The “teeth of the storm” have since then been blunted by the Communist Party’s determination to neutralise all dissent. The advent of Xi Jinping has silenced most criticism. Lately, the party has had no qualms about incarcerating or “disappearing” Marxist activists from Peking University who fret over the trajectory of China’s undoubted economic development over recent decades, whereby millions may have been lifted out of abject poverty, but the process has been accompanied by glaringly capitalist disparities in the accumulation of wealth.

China has also incarcerated upward of a million Uighurs in its drive to smother all dissent, quite possibly sowing the seeds of a future rebellion.
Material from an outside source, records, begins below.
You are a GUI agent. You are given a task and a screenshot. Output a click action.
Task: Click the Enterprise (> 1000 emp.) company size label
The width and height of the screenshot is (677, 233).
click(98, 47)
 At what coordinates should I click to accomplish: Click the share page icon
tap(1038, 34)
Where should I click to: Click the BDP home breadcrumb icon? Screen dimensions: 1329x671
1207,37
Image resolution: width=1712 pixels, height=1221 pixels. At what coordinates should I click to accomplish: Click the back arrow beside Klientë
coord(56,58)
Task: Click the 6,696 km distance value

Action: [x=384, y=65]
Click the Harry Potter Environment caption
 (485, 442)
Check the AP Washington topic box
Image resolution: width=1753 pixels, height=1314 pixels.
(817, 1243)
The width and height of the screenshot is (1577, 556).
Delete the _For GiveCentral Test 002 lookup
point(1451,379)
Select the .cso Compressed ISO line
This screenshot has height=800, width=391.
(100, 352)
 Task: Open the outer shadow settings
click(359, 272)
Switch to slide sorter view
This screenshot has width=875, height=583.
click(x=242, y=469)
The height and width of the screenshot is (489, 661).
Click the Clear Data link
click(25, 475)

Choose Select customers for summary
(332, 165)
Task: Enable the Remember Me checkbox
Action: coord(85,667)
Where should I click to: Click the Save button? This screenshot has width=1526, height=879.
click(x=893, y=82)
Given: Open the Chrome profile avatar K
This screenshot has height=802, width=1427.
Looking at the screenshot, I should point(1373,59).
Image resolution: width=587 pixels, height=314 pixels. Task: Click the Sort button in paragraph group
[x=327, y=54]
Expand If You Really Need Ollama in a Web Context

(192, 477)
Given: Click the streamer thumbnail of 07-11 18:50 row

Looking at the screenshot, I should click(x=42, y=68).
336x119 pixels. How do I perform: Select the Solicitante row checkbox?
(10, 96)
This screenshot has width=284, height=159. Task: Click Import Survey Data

The notion that its economic advances would be accompanied by political relaxation has been thwarted at every juncture, and Beijing’s determination to establish an international presence reeks of neo-imperialism.

The events of Tiananmen Square do not form a part of Chinese history lessons. But all too many people remember what happened in 1989, and some are not oblivious to what’s happening today, even as China challenges the US and is expected to overtake it in due course as the world’s largest economy.

As the Belgian sinologist Simon Leys noted, “When operating on the scale of China, history adopts another rhythm.” There’s still scope for hoping, though, that one day Tiananmen Square will host a monument to the martyrs of 1989.